I went on to teach my headache program to groups at medical centers, universities, corporations, community programs, and conferences, including Hill Physicians Medical Group, the UCSF Osher Center for Integrative Medicine, California Pacific Medical Center, the Institute for Health and Healing, UC Berkeley, Stanford University, Lockheed Martin, and Hewlett Packard. I gave workshops at the U.S. Association for Body-Psychotherapy Conference, the Association for Humanistic Psychology Conference, Integrative Medicine Forums at UCSF Medical School and UC Berkeley, and the International Somatics Congress.

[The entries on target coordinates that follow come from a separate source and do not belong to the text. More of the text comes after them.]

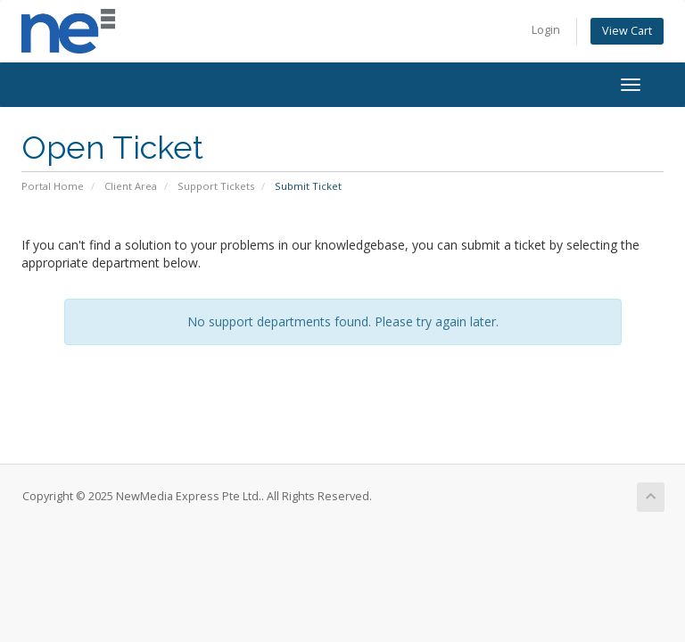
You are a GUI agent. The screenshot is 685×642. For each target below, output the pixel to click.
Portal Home (52, 186)
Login (546, 29)
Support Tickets (215, 186)
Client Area (130, 186)
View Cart (627, 30)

Then nurse practitioner candidates at Holy Names College in Oakland, California, contacted me and asked if I had data for a research study. (Oh, did I have data! Finally, I’d get to use the client self-report information I’d been collecting!) Thus in 2000, the Mundo Program was brought to light in a retrospective pilot study that looked at seventy-eight migraine patients who had completed the program through their HMOs. The study found that the patients were able to reduce their number of migraines by 41 percent and their use of relief medications by 52 percent upon completing a four-, five-, or six-week class (depending on the institution).

The results were remarkable, but especially because this was a brief training period — and the patients had a median of nineteen headache years (meaning some had them for less time and others had them for more), which is a lot. Also, notably, 97 percent of the participants reported feeling better about, more educated about, and in greater control of their migraines, whether or not they were still having them. The findings were published in Cephalalgia, the peer-reviewed international medical journal of headache, and presented in poster session at the 2001 International Headache Congress in New York City.3

This was exciting! At last I had independent verification that my program worked. Looking forward to sharing it with more people, I then created the first iteration of my book proposal, which has finally come to fruition as The Headache Healer’s Handbook.

So welcome to my headache healer’s world, where you put your hands on your head and use them like biofeedback sensors to stop your pain! Working with pain as sensations and solving headache mysteries is fascinating — and I’m delighted to share my healing secrets with you.